When used in literary contexts, the term de facto refers to something that exists in fact, even if it is not officially recognized. In other words, de facto literary elements are those that are commonly accepted as part of a work of literature, even if they are not expressly mentioned or defined by the author.

For example, most readers would assume that a novel has a beginning, middle, and end, even if the author never explicitly states this. Similarly, readers would generally expect a work of fiction to tell a story, even if the author never explicitly says that this is the purpose of the work. These are both examples of de facto literary elements.

De facto literary elements are often contrasted with de jure literary elements, which are those that are explicitly defined or mentioned by the author. For example, if an author includes a character list in a work of fiction, then readers would consider that list to be a de jure element of the story.

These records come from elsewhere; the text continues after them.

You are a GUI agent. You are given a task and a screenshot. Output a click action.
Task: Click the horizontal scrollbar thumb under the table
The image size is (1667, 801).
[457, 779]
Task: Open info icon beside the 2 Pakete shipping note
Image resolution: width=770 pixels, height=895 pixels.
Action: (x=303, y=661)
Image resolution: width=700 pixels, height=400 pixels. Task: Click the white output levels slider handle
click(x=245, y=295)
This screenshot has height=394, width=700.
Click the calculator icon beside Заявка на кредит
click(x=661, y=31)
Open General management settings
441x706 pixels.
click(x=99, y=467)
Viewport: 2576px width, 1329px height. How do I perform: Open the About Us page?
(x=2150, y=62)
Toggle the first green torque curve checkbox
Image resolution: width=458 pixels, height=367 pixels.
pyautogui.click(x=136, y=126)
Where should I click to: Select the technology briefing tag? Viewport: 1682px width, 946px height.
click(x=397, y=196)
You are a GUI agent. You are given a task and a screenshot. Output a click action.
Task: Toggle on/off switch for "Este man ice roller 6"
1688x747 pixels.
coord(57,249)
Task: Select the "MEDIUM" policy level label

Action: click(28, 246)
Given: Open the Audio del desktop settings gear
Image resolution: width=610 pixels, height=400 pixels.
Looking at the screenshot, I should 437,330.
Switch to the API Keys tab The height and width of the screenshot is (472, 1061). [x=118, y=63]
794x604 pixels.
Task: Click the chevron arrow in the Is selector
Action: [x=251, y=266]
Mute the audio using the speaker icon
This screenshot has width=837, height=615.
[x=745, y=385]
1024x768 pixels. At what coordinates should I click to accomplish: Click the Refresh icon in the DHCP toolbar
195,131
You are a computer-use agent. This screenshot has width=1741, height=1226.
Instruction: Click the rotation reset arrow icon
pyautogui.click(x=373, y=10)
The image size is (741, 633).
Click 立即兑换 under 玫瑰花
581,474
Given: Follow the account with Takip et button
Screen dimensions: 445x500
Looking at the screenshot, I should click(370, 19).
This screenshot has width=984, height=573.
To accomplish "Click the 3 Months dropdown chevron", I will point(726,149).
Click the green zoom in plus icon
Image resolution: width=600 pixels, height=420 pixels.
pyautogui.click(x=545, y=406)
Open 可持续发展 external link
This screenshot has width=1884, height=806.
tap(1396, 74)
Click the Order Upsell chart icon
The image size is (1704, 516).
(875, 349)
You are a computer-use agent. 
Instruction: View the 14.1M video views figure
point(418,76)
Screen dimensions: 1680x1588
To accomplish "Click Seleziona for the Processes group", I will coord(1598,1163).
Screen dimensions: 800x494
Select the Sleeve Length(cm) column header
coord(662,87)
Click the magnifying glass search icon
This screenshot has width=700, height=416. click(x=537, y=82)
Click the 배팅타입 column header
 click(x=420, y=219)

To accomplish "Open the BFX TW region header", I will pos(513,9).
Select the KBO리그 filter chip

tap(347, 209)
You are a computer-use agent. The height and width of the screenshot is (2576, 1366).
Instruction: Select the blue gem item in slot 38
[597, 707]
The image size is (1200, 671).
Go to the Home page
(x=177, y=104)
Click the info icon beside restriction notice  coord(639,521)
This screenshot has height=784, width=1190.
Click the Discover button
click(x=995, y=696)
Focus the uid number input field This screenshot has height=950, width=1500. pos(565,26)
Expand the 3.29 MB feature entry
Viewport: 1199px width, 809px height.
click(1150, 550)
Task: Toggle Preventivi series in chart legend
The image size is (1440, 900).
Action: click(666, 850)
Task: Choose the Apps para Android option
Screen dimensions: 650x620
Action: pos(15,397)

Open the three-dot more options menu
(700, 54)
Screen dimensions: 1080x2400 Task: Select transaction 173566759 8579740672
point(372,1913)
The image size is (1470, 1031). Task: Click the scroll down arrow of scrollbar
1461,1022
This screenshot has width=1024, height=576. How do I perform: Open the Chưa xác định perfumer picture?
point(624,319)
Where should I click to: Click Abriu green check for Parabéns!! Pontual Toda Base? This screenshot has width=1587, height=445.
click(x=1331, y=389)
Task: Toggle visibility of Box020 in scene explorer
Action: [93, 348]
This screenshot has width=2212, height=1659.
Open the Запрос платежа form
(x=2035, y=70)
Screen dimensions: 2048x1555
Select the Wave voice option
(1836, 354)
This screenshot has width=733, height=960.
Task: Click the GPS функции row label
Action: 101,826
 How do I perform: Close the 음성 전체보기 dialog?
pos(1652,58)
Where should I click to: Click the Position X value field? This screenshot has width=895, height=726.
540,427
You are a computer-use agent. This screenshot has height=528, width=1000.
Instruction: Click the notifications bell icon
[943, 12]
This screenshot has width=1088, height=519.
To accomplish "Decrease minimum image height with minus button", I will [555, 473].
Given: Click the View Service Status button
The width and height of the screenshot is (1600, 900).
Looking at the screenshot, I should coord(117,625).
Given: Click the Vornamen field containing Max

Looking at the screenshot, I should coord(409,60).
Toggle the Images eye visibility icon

It’s important to note that de facto literary elements are not necessarily universally accepted; different readers may have different ideas about which elements are de facto. However, there are some elements that are generally considered to be de facto, such as the aforementioned beginning, middle, and end, or the idea that a work of fiction should tell a story.

Other related questions:

What does de facto mean literally?

De facto is a Latin phrase that means “in fact.”

What’s an example of de facto?

The de facto standard for web browsers is currently Google Chrome.

What is the use of defacto?

There is no definitive answer to this question as the term “defacto” can have different meanings in different contexts. In general, however, “defacto” is used to describe something that exists in practice, even if it is not officially recognized or sanctioned.